= Text provided =

━━━

Add data_interval_start and data_interval_end in dagrun create API en…

…dpoint (#36630)
apache · Jan 26, 2024 · 714a9a7 · 714a9a7
1 parent 0f2670e
commit 714a9a7
Show file tree

Hide file tree

Showing 5 changed files with 120 additions and 15 deletions.
diff --git a/airflow/api_connexion/endpoints/dag_run_endpoint.py b/airflow/api_connexion/endpoints/dag_run_endpoint.py
@@ -61,6 +61,7 @@
 from airflow.auth.managers.models.resource_details import DagAccessEntity
 from airflow.models import DagModel, DagRun
 from airflow.security import permissions
+from airflow.timetables.base import DataInterval
 from airflow.utils.airflow_flask_app import get_airflow_app
 from airflow.utils.db import get_query_count
 from airflow.utils.log.action_logger import action_event_from_permission
@@ -336,11 +337,22 @@ def post_dag_run(*, dag_id: str, session: Session = NEW_SESSION) -> APIResponse:
     if not dagrun_instance:
         try:
             dag = get_airflow_app().dag_bag.get_dag(dag_id)
+
+            data_interval_start = post_body.get("data_interval_start")
+            data_interval_end = post_body.get("data_interval_end")
+            if data_interval_start and data_interval_end:
+                data_interval = DataInterval(
+                    start=pendulum.instance(data_interval_start),
+                    end=pendulum.instance(data_interval_end),
+                )
+            else:
+                data_interval = dag.timetable.infer_manual_data_interval(run_after=logical_date)
+
             dag_run = dag.create_dagrun(
                 run_type=DagRunType.MANUAL,
                 run_id=run_id,
                 execution_date=logical_date,
-                data_interval=dag.timetable.infer_manual_data_interval(run_after=logical_date),
+                data_interval=data_interval,
                 state=DagRunState.QUEUED,
                 conf=post_body.get("conf"),
                 external_trigger=True,

diff --git a/airflow/api_connexion/openapi/v1.yaml b/airflow/api_connexion/openapi/v1.yaml
@@ -2900,12 +2900,14 @@ components:
         data_interval_start:
           type: string
           format: date-time
-          readOnly: true
+          description: |
+            The beginning of the interval the DAG run covers.
           nullable: true
         data_interval_end:
           type: string
           format: date-time
-          readOnly: true
+          description: |
+            The end of the interval the DAG run covers.

━━━

= Recorded data =
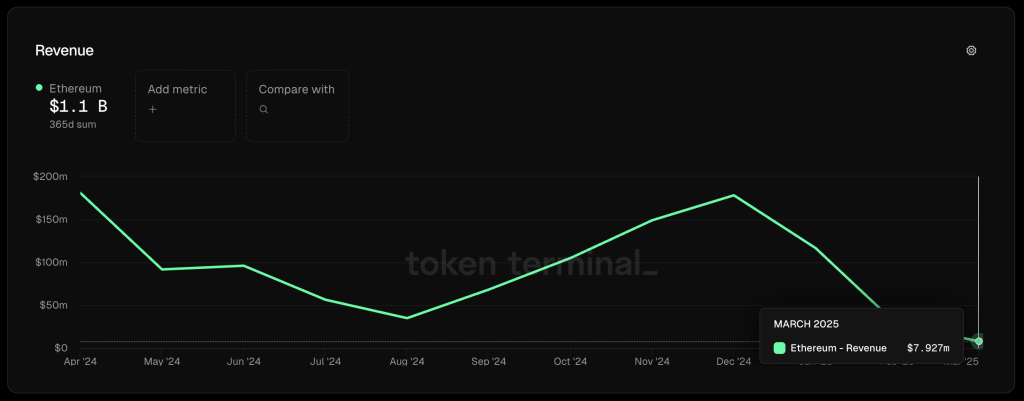
Task: Click the Aug '24 x-axis label
Action: pyautogui.click(x=407, y=362)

━━━

= Set problem 1 =
According to the Airflow commit diff, how many files were changed?
= Set problem 2 =
Rewrite the part of the Airflow commit diff that opens with the words containing "diff --git a/airflow/api_connexion/endpoints/dag_run_endpoint.py" and closes with "dag = get_airflow_app().dag_bag.get_dag(dag_id)", putting "existing_run" wherever "dagrun_instance" appears.
= Set problem 3 =
Carry on the Airflow commit diff past its last line shown.
The material plays no part in what follows.

= Task output 1 =
Five files were changed.

= Task output 2 =
diff --git a/airflow/api_connexion/endpoints/dag_run_endpoint.py b/airflow/api_connexion/endpoints/dag_run_endpoint.py
@@ -61,6 +61,7 @@
 from airflow.auth.managers.models.resource_details import DagAccessEntity
 from airflow.models import DagModel, DagRun
 from airflow.security import permissions
+from airflow.timetables.base import DataInterval
 from airflow.utils.airflow_flask_app import get_airflow_app
 from airflow.utils.db import get_query_count
 from airflow.utils.log.action_logger import action_event_from_permission
@@ -336,11 +337,22 @@ def post_dag_run(*, dag_id: str, session: Session = NEW_SESSION) -> APIResponse:
     if not existing_run:
         try:
             dag = get_airflow_app().dag_bag.get_dag(dag_id)

= Task output 3 =
           nullable: true
         last_scheduling_decision:
           type: string

diff --git a/airflow/api_connexion/schemas/dag_run_schema.py b/airflow/api_connexion/schemas/dag_run_schema.py
@@ -20,7 +20,7 @@
 import json
 from typing import NamedTuple
 
-from marshmallow import fields, post_dump, pre_load, validate
+from marshmallow import ValidationError, fields, post_dump, pre_load, validate, validates_schema
 from marshmallow.schema import Schema
 from marshmallow.validate import Range
 from marshmallow_sqlalchemy import SQLAlchemySchema, auto_field
@@ -69,8 +69,8 @@ class Meta:
     state = DagStateField(dump_only=True)
     external_trigger = auto_field(dump_default=True, dump_only=True)
     conf = ConfObject()
-    data_interval_start = auto_field(dump_only=True)
-    data_interval_end = auto_field(dump_only=True)
+    data_interval_start = auto_field(validate=validate_istimezone)
+    data_interval_end = auto_field(validate=validate_istimezone)
     last_scheduling_decision = auto_field(dump_only=True)
     run_type = auto_field(dump_only=True)
     note = auto_field(dump_only=False)
@@ -121,6 +121,16 @@ def autofill(self, data, **kwargs):
 
         return ret_data
 
+    @validates_schema
+    def validate_data_interval_dates(self, data, **kwargs):
+        data_interval_start_exists = data.get("data_interval_start") is not None
+        data_interval_end_exists = data.get("data_interval_end") is not None
+
+        if data_interval_start_exists != data_interval_end_exists:
+            raise ValidationError(
+                "Both 'data_interval_start' and 'data_interval_end' must be specified together"
+            )
+
 
 class SetDagRunStateFormSchema(Schema):
     """Schema for handling the request of setting state of DAG run."""

diff --git a/airflow/www/static/js/types/api-generated.ts b/airflow/www/static/js/types/api-generated.ts
@@ -1077,9 +1077,15 @@ export interface components {
       start_date?: string | null;
       /** Format: date-time */
       end_date?: string | null;
-      /** Format: date-time */
+      /**
+       * Format: date-time
+       * @description The beginning of the interval the DAG run covers.
+       */
       data_interval_start?: string | null;
-      /** Format: date-time */
+      /**
+       * Format: date-time
+       * @description The end of the interval the DAG run covers.
+       */
       data_interval_end?: string | null;
       /** Format: date-time */
       last_scheduling_decision?: string | null;

diff --git a/tests/api_connexion/endpoints/test_dag_run_endpoint.py b/tests/api_connexion/endpoints/test_dag_run_endpoint.py
@@ -1159,32 +1159,59 @@ def test_end_date_gte_lte(self, payload, expected_dag_run_ids):
 class TestPostDagRun(TestDagRunEndpoint):
     @pytest.mark.parametrize("logical_date_field_name", ["execution_date", "logical_date"])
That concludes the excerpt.